AIM OF THE EXERCISE
Give back every line of the material below that has the string "text".

INPUT RECORDS
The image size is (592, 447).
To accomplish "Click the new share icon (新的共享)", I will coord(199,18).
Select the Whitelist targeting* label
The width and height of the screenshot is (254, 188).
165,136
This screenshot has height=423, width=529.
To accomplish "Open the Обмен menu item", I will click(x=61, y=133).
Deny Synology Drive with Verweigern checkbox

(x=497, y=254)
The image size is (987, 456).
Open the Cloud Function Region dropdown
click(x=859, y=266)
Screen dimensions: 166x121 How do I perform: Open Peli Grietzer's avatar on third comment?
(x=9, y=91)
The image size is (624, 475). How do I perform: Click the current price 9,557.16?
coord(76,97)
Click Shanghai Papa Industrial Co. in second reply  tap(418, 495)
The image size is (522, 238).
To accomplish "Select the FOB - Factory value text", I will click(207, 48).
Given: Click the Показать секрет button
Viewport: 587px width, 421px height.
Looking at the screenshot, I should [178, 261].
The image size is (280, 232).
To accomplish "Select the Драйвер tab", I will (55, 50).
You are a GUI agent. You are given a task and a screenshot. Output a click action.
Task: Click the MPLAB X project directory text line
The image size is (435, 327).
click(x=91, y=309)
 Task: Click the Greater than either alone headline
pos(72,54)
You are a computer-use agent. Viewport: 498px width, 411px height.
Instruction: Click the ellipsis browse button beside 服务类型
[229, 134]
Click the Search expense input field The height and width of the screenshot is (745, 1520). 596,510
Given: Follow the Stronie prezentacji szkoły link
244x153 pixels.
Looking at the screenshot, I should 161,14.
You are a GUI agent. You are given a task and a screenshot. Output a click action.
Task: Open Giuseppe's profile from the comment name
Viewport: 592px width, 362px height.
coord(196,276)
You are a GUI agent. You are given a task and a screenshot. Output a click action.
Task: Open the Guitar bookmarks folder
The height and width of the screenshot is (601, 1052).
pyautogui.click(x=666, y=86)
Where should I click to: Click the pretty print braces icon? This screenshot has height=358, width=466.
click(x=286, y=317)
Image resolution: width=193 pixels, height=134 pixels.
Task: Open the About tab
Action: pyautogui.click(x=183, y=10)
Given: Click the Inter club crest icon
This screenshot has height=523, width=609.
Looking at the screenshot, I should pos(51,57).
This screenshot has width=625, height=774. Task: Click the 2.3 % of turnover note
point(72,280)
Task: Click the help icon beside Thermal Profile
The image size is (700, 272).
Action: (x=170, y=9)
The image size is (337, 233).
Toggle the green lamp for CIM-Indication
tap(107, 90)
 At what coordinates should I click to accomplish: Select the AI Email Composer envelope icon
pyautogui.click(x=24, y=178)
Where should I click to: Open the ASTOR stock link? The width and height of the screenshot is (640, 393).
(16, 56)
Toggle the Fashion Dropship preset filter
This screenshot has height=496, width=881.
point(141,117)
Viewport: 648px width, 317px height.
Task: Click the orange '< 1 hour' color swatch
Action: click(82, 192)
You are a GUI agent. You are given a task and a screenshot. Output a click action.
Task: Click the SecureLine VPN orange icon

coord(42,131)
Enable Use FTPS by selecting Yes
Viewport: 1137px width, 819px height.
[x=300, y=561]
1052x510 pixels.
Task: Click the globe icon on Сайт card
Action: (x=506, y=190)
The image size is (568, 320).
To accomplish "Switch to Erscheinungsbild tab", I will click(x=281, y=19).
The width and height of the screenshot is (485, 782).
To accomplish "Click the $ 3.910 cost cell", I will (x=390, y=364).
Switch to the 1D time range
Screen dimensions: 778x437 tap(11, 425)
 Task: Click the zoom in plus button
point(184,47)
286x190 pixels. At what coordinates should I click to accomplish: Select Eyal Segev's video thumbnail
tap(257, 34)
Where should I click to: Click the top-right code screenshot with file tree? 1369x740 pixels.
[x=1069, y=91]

WORKED SOLUTION
To accomplish "Select the FOB - Factory value text", I will click(207, 48).
Task: Click the MPLAB X project directory text line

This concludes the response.